1. Identify, assess, and classify IT risks

To begin with, you must understand the risks facing your IT department. An example can be an incident of unauthorized access to company systems. If that situation happens, determine what aspects of your IT assets may have been compromised, both tangible assets (eg employee information) as well as intangible assets (eg business reputation).

The next step is to categorize your risks by impact: low, medium, or high. This will assist in prioritizing which risks should be addressed first.

 

2. Identify controls

When you have outlined and prioritized your risks, it is time to pair them with security controls. As you begin to identify the risks that are high impact, determine how to mitigate or manage them – these are your control measures. In the previous example of an unauthorized access, a firewall would prevent unauthorised access from external systems.

 

3. Map controls to a master framework library

In what proportion of your controls are they also included in your organization’s current management frameworks? In the above example of unauthorised access, the control to mitigate the data breach risk to ensure people who log on to the system remotely are authorized, will also mitigate the enterprise risk (reputational and strategic).

As well as being a required control for the organisation, perhaps it is also a SOC compliance requirement. So essentially, you achieved 2 objectives when you implement this control.

 

4. Plan, scope, and stress-test micro-risks

Risk is addressed at numerous levels through controls. The most specific and detailed risks are referred to as microrisks. This level allows you to plan out all the specifics of your control measures, including the costs, processes, timing, and resources.
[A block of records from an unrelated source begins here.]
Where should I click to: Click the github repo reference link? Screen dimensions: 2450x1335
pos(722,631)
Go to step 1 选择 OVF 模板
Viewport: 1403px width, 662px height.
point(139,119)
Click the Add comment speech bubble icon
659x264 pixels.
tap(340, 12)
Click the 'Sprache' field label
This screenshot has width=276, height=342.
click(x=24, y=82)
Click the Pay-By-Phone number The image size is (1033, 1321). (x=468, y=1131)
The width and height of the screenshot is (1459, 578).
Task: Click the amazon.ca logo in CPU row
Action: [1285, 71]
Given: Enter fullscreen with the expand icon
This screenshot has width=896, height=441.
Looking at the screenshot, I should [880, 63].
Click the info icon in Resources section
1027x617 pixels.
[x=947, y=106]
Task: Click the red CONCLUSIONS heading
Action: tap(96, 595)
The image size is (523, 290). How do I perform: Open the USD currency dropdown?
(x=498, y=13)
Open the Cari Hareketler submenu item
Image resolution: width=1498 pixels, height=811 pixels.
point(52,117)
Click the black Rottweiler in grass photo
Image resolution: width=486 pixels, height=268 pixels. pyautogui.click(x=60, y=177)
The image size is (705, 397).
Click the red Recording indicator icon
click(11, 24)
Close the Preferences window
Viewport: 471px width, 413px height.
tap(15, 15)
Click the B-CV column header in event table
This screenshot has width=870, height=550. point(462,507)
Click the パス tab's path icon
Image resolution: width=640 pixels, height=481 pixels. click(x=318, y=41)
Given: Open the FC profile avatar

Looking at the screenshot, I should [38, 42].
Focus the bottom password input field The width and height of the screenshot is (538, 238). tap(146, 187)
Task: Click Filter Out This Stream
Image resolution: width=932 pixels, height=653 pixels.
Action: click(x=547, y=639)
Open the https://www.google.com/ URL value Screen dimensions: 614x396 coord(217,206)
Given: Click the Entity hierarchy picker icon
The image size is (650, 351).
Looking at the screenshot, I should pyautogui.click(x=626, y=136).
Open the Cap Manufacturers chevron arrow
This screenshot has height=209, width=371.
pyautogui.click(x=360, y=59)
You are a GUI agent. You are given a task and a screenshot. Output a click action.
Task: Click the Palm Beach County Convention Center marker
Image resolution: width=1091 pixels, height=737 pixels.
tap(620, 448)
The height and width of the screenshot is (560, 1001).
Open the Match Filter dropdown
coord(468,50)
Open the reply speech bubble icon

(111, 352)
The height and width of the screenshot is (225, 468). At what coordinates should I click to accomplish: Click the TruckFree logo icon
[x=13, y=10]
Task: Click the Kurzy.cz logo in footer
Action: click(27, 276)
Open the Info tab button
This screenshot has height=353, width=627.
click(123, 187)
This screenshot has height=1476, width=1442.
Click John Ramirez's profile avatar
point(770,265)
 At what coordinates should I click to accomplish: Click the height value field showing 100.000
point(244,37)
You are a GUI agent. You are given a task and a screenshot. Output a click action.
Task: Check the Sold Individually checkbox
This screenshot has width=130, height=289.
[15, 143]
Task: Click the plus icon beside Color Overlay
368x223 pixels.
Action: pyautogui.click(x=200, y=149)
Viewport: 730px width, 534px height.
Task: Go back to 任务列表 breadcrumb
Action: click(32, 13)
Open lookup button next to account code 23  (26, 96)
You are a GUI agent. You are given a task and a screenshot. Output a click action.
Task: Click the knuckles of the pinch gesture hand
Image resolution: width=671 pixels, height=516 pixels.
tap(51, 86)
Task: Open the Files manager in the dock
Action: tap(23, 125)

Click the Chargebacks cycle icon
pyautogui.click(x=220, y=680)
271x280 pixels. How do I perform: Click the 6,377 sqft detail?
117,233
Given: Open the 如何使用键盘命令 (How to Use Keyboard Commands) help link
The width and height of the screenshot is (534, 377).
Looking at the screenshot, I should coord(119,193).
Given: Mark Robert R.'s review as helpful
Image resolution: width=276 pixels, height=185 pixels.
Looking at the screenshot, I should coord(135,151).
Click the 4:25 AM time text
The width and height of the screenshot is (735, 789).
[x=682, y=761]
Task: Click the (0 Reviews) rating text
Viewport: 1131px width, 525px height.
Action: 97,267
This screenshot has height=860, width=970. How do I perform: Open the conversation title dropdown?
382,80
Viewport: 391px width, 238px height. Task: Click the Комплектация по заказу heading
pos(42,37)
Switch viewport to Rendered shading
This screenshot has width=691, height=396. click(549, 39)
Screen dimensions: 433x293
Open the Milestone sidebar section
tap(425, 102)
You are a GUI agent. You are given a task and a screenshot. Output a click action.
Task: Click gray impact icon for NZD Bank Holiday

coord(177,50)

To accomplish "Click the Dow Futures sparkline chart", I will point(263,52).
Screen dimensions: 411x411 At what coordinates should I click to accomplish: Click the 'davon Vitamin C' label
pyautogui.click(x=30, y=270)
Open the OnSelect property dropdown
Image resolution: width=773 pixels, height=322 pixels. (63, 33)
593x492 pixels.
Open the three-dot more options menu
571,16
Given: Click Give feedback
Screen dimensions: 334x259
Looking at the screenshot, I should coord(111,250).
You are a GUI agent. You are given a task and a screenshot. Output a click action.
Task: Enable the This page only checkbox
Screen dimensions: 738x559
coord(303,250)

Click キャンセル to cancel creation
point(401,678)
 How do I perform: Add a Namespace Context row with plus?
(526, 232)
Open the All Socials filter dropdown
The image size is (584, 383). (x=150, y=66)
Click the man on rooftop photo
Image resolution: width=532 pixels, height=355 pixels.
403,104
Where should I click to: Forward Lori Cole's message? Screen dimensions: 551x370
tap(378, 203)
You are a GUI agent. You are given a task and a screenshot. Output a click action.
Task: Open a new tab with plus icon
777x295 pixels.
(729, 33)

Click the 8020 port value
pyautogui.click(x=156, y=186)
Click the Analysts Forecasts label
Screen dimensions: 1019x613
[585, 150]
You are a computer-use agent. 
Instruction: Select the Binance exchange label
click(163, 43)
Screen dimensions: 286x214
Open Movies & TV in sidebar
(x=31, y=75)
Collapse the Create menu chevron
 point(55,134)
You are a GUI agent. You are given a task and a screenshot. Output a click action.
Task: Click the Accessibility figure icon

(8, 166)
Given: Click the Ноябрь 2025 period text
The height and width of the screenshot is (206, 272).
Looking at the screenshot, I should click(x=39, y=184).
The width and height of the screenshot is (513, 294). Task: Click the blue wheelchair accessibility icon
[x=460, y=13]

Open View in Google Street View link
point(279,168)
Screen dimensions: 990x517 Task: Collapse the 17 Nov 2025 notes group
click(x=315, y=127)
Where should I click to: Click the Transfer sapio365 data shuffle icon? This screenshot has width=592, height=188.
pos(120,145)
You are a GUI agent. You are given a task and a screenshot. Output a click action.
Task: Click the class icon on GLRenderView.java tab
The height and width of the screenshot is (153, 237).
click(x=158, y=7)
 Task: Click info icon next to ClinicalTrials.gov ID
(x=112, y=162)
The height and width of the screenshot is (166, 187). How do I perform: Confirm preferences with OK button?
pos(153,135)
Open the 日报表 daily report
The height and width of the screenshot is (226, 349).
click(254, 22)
Let us once again use the system access example. Controls could include implementing a multi-factor authentication system. You should consider the cost, the security requirements, and the implementation of the control. Only then can you determine if it is a suitable solution for your company.

 
5. Assess effectiveness of existing controls

Now that your controls have been activated, are they functioning correctly? Several methods can be used to determine this. Utilize analytics to query your data and recognize problematic situations such as high-risk passwords that do not expire. Additionally, you may send self-assessment questionnaires and surveys to control owners to test their controls.

 

6. Capture, track, and report deficiencies

It is important to act quickly when you discover that a control is not performing as expected. In many cases, recurring data analysis can serve as an additional layer of control or to strengthen controls. To identify instances of inappropriate access, for example, you can use regular data analysis if access controls aren’t fully effective.

 
7. Monitor and automate testing of controls

Analytical monitoring on a daily, weekly, or monthly basis assures that you are always up-to-date on the effectiveness of your risk management and control efforts. Although monitoring IT activities will vary by organization, common examples include user administration and special access logs, firewall changes, segregation of duties, physical access logs, or remote access logs.

 

8. Flag exceptions, review, investigate, and remediate

You would then treat the issues identified from your automated testing as exceptions or issues, and you would weed out the false positives from the actual control failures during this step. Following the identification of the control breakdowns, you would take remediation actions such as restricting or revoking access to systems or data, or changing the control to reduce the likelihood of this occurrence occurring again.

 
9. Ongoing improvement of processes

In order to be audit ready, you need to complete this final step. As your program matures, you will make constant adjustments and improvements to it. By testing, monitoring, and responding to exceptions on an ongoing basis, this process will reduce your risks over time and will improve your control process.